**TASK REQUIREMENTS**: Return only what lies between the first line of the entries and the line containing "Febbraio 2024 (65, 1425)", both lines included.
Segment Start: DATA EXTRACTS
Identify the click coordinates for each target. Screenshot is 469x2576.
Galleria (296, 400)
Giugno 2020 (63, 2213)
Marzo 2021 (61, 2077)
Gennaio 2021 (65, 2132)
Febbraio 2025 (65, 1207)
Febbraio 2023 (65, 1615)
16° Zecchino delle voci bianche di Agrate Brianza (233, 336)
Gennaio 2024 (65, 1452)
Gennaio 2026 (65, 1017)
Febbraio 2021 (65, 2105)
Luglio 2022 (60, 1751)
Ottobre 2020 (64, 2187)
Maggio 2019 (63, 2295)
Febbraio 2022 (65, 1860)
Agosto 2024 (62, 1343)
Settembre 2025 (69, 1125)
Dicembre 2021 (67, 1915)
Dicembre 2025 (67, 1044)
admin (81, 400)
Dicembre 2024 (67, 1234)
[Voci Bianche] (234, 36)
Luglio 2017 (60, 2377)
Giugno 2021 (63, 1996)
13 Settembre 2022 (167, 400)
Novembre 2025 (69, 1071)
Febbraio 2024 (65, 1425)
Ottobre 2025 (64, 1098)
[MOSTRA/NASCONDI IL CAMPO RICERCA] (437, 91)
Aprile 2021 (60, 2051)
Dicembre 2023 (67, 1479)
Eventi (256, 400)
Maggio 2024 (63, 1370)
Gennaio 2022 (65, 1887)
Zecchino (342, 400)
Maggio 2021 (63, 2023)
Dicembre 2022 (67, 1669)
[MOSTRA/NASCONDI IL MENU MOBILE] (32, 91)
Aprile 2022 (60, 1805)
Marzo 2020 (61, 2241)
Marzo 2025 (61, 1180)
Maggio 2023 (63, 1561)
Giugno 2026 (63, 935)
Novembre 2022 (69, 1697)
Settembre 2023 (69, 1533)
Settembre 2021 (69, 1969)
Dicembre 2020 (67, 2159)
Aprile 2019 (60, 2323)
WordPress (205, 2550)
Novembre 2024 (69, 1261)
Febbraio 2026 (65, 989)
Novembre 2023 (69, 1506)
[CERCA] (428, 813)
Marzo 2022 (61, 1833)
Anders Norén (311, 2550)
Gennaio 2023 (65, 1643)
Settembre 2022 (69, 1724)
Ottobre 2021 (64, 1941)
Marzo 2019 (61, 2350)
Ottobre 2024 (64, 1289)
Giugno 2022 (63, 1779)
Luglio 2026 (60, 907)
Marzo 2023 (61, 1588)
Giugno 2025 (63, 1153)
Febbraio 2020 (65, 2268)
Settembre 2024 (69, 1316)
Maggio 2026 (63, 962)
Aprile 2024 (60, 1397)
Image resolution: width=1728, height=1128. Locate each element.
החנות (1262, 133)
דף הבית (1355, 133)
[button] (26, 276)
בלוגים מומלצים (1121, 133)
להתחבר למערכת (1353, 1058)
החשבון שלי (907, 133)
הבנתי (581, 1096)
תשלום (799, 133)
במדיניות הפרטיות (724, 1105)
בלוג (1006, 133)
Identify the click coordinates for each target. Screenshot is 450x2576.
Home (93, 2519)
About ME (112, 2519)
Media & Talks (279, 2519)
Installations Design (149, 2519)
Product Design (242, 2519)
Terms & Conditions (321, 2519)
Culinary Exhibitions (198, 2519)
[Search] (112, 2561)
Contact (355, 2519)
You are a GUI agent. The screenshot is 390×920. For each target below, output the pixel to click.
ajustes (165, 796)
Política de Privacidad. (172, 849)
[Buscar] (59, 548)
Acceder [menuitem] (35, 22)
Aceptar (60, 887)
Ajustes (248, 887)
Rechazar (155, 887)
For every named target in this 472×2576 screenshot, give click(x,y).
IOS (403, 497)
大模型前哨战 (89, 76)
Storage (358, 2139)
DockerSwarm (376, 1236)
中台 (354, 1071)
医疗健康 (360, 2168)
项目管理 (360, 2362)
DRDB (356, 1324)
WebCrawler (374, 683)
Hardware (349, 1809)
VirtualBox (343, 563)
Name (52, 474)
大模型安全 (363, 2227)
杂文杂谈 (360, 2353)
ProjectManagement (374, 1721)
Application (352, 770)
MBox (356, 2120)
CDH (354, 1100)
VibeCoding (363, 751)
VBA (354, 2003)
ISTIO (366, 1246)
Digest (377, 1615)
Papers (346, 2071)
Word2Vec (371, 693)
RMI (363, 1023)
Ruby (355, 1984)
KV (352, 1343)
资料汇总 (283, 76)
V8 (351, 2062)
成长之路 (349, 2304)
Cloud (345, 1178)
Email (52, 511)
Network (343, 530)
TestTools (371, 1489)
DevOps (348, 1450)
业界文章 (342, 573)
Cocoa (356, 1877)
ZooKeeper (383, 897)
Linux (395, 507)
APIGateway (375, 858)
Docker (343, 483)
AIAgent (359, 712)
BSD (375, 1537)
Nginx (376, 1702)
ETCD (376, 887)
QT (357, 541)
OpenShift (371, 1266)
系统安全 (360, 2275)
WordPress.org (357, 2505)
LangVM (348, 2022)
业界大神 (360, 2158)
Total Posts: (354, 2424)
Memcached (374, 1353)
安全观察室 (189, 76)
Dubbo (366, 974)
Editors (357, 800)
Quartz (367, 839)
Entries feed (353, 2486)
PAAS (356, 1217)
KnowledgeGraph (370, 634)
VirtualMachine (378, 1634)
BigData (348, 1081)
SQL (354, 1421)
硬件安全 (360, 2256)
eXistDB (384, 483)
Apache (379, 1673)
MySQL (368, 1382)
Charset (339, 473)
Segment End: DATA EXTRACTS
**EXERCISE RESULT**:
Identify the click coordinates for each target. Screenshot is 469x2576.
Galleria (296, 400)
Giugno 2020 (63, 2213)
Marzo 2021 (61, 2077)
Gennaio 2021 (65, 2132)
Febbraio 2025 (65, 1207)
Febbraio 2023 (65, 1615)
16° Zecchino delle voci bianche di Agrate Brianza (233, 336)
Gennaio 2024 (65, 1452)
Gennaio 2026 (65, 1017)
Febbraio 2021 (65, 2105)
Luglio 2022 (60, 1751)
Ottobre 2020 (64, 2187)
Maggio 2019 (63, 2295)
Febbraio 2022 (65, 1860)
Agosto 2024 (62, 1343)
Settembre 2025 (69, 1125)
Dicembre 2021 (67, 1915)
Dicembre 2025 (67, 1044)
admin (81, 400)
Dicembre 2024 (67, 1234)
[Voci Bianche] (234, 36)
Luglio 2017 (60, 2377)
Giugno 2021 (63, 1996)
13 Settembre 2022 (167, 400)
Novembre 2025 (69, 1071)
Febbraio 2024 (65, 1425)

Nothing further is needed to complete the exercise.